== Segment start ==

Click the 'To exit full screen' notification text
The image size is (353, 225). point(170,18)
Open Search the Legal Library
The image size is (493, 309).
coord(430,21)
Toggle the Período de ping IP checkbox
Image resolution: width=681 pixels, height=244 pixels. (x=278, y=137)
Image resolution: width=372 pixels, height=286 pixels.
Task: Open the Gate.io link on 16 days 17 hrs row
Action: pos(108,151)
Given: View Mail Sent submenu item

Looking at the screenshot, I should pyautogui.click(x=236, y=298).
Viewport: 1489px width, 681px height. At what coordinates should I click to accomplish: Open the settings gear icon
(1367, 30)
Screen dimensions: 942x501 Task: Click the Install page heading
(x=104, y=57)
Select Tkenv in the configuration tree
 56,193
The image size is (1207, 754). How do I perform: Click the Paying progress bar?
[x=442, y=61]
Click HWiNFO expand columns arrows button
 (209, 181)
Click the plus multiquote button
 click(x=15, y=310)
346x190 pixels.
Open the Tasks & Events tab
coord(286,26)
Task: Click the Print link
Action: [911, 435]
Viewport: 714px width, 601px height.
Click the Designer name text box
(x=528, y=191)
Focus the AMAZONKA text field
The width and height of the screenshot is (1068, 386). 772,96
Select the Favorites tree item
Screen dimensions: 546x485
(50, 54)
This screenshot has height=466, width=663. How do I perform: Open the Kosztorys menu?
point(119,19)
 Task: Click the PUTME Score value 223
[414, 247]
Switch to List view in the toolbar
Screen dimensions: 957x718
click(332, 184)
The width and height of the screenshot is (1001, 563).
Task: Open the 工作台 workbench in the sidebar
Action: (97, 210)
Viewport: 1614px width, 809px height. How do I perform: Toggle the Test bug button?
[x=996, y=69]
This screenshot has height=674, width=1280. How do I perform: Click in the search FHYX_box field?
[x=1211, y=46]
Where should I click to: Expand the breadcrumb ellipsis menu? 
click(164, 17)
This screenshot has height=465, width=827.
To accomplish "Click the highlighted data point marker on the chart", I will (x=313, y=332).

== Segment end ==

Write out all of the records word for word.

Click the 'To exit full screen' notification text
The image size is (353, 225). point(170,18)
Open Search the Legal Library
The image size is (493, 309).
coord(430,21)
Toggle the Período de ping IP checkbox
Image resolution: width=681 pixels, height=244 pixels. (x=278, y=137)
Image resolution: width=372 pixels, height=286 pixels.
Task: Open the Gate.io link on 16 days 17 hrs row
Action: pos(108,151)
Given: View Mail Sent submenu item

Looking at the screenshot, I should pyautogui.click(x=236, y=298).
Viewport: 1489px width, 681px height. At what coordinates should I click to accomplish: Open the settings gear icon
(1367, 30)
Screen dimensions: 942x501 Task: Click the Install page heading
(x=104, y=57)
Select Tkenv in the configuration tree
 56,193
The image size is (1207, 754). How do I perform: Click the Paying progress bar?
[x=442, y=61]
Click HWiNFO expand columns arrows button
 (209, 181)
Click the plus multiquote button
 click(x=15, y=310)
346x190 pixels.
Open the Tasks & Events tab
coord(286,26)
Task: Click the Print link
Action: [911, 435]
Viewport: 714px width, 601px height.
Click the Designer name text box
(x=528, y=191)
Focus the AMAZONKA text field
The width and height of the screenshot is (1068, 386). 772,96
Select the Favorites tree item
Screen dimensions: 546x485
(50, 54)
This screenshot has height=466, width=663. How do I perform: Open the Kosztorys menu?
point(119,19)
 Task: Click the PUTME Score value 223
[414, 247]
Switch to List view in the toolbar
Screen dimensions: 957x718
click(332, 184)
The width and height of the screenshot is (1001, 563).
Task: Open the 工作台 workbench in the sidebar
Action: (97, 210)
Viewport: 1614px width, 809px height. How do I perform: Toggle the Test bug button?
[x=996, y=69]
This screenshot has height=674, width=1280. How do I perform: Click in the search FHYX_box field?
[x=1211, y=46]
Where should I click to: Expand the breadcrumb ellipsis menu? 
click(164, 17)
This screenshot has height=465, width=827.
To accomplish "Click the highlighted data point marker on the chart", I will (x=313, y=332).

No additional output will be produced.